May 24, 1999
Community studies prof Patricia Zavella featured prominently in a recent Los Angeles Times story entitled "Sex, Sexuality, Homosexuality Emerge as Hot Topics for Latinos." The article cited Zavella's essay about how two Latinas learned about sex as an example of a new wave of Latino scholarship that is delving deeper into the private and personal.
Cosmologist Joel Primack and astronomer Sandra Faber were both quoted in an article in the Seattle Post-Intelligencer about the implications of recent developments in cosmology, including the discovery of the most distant galaxy ever detected, nearly 13 billion light-years from Earth. Primack and Faber both took part in the recent "Cosmic Questions" conference in Washington, D.C., which brought together theologians and scientists to exchange views on the nature of the universe. Primack helped organize the conference.

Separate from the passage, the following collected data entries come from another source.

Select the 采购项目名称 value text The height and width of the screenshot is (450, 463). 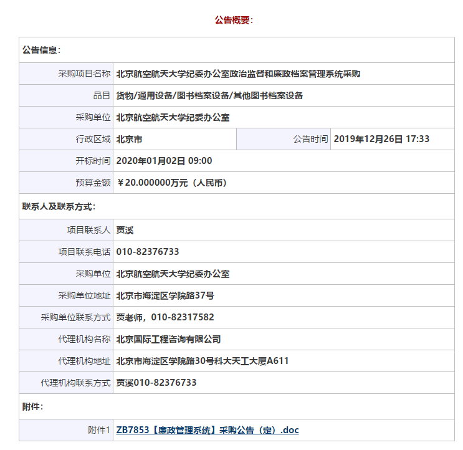[238, 74]
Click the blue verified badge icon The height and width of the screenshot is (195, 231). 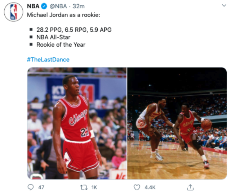(44, 6)
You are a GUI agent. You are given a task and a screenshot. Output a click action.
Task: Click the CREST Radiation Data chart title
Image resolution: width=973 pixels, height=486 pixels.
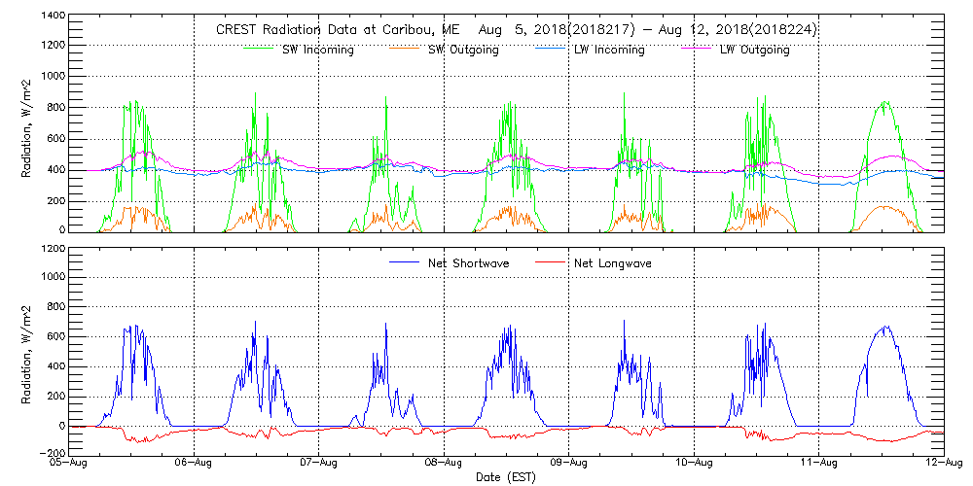coord(516,30)
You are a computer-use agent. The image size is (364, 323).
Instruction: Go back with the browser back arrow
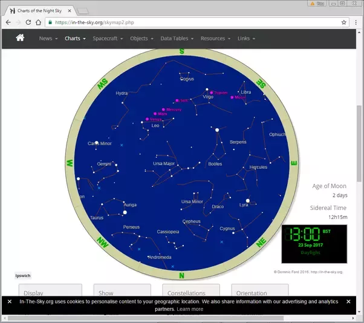click(8, 22)
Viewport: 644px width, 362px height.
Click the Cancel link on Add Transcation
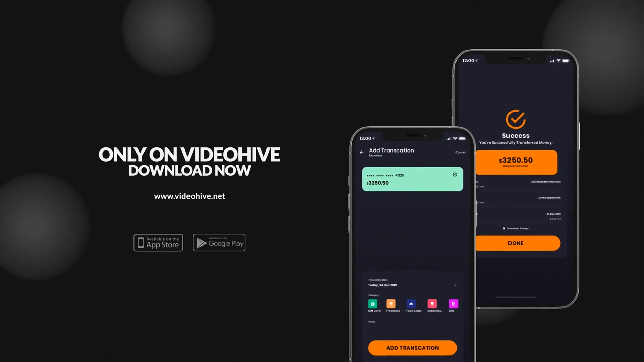[461, 152]
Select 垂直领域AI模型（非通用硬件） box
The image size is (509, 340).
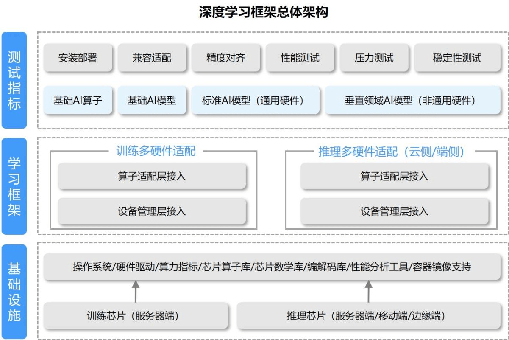point(410,101)
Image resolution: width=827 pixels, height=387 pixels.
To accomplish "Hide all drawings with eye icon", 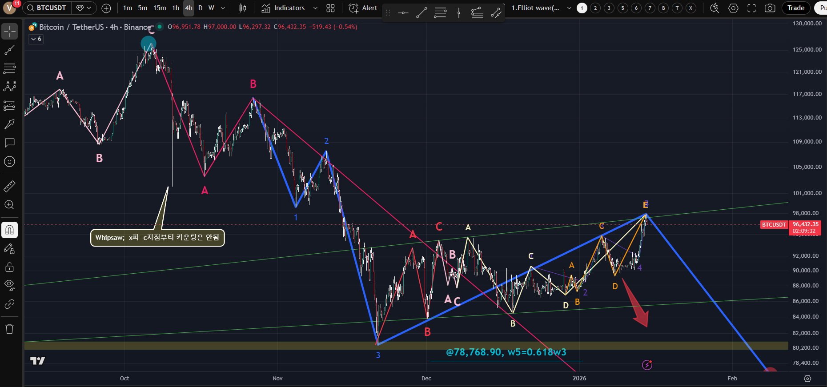I will point(9,285).
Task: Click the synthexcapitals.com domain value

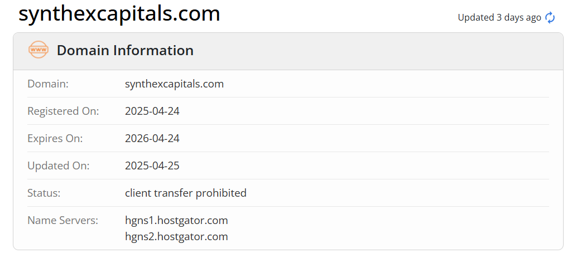Action: click(174, 84)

The Santa Cruz Predatory Bird Research Group's Brian Latta was featured in a front-page photo in the San Francisco Chronicle, rescuing a group of peregrine falcon chicks from the Antioch Bridge. The accompanying story explained that the birds were removed from their nest to prevent them from falling into the San Joaquin River and drowning when they test their wings. They will be raised by foster falcons.
Daniel Press of environmental studies was quoted in a recent Sacramento Bee article about efforts to preserve open space in the Sacramento area. He says the story generated more calls from researchers and people in public agencies who wanted additional information than any other media exposure he's gotten.
The discovery of new planets outside the solar system continues to generate news stories, and reporters often turn to professor of astronomy and astrophysics Douglas Lin to interpret the findings. Most recently, Lin was quoted in a New York Times article about the impact of the latest findings on the field of planetary science.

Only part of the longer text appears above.